A humble suggestion is to focus not on limiting the corporations, but rather upon empowering the individual “natural” citizen. Corporations can and will undoubtedly spend billions of dollars on lobbying and political speech to influence elections; their contributions are deducted from their profits in the form of business expenses. This creates an actual “inequality” that effectively gives corporations greater rights than the natural citizen in the expression of political speech and participation in the electoral process. The more appropriate response is to pass legislation that equalizes this situation by giving individual taxpayers a deduction for every dollar that they expend on political speech or to make their views known in the political process. If I use my phone to discuss the election or candidate views, then part of my phone bill should be deductible. If I use my computer and the internet to comment or express my political view in favor or against a candidate or to address an issue subject to referendum, then part of those expenses must be made deductible as well. It goes, without saying, that every cent that I contribute to any candidate or political cause must be deductible from my taxable income.

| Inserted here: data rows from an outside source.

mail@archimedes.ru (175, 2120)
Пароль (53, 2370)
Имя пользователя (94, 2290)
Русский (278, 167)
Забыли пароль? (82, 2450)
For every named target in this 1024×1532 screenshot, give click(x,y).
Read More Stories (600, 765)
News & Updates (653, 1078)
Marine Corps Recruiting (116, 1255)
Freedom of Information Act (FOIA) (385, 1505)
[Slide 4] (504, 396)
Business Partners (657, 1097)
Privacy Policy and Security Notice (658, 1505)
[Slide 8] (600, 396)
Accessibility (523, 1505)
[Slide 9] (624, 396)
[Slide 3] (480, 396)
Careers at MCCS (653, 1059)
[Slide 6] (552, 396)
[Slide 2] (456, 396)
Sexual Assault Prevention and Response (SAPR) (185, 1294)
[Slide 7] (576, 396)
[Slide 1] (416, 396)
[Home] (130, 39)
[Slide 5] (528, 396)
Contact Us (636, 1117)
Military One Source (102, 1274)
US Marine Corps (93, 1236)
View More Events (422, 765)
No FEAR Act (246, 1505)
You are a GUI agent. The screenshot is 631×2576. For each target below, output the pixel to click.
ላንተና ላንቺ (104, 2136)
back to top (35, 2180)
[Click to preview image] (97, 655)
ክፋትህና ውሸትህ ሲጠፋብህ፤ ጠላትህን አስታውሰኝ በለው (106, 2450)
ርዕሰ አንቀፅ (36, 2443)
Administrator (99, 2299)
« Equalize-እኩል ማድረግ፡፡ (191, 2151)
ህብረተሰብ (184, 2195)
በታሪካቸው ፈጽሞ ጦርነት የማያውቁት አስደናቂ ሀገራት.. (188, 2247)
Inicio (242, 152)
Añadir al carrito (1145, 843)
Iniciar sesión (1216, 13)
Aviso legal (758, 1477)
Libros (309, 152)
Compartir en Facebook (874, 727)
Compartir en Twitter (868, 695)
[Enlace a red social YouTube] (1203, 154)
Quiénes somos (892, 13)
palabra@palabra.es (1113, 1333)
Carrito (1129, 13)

Instead of worrying about giving corporations equal free speech rights as natural citizens, the Congress should be focused upon making sure that natural citizens have no less right to participate in the political process than do corporations under the Roberts Court ruling. Won’t that approach severely deplete the taxable revenue, you ask? Perhaps it would. But if that happened, it is only the necessary logical consequence of the decision and interpretation of the Supreme Court regarding citizenship under the US Constitution. Maybe the consequence of actually equalizing rights will demonstrate how absurd the reasoning and judgment of the Court was in the first place. It will not be the first time that the wisdom of experience has caused the Supreme Court to reverse itself. And the survival of the electoral process envisioned by the Founders requires…No more…No less.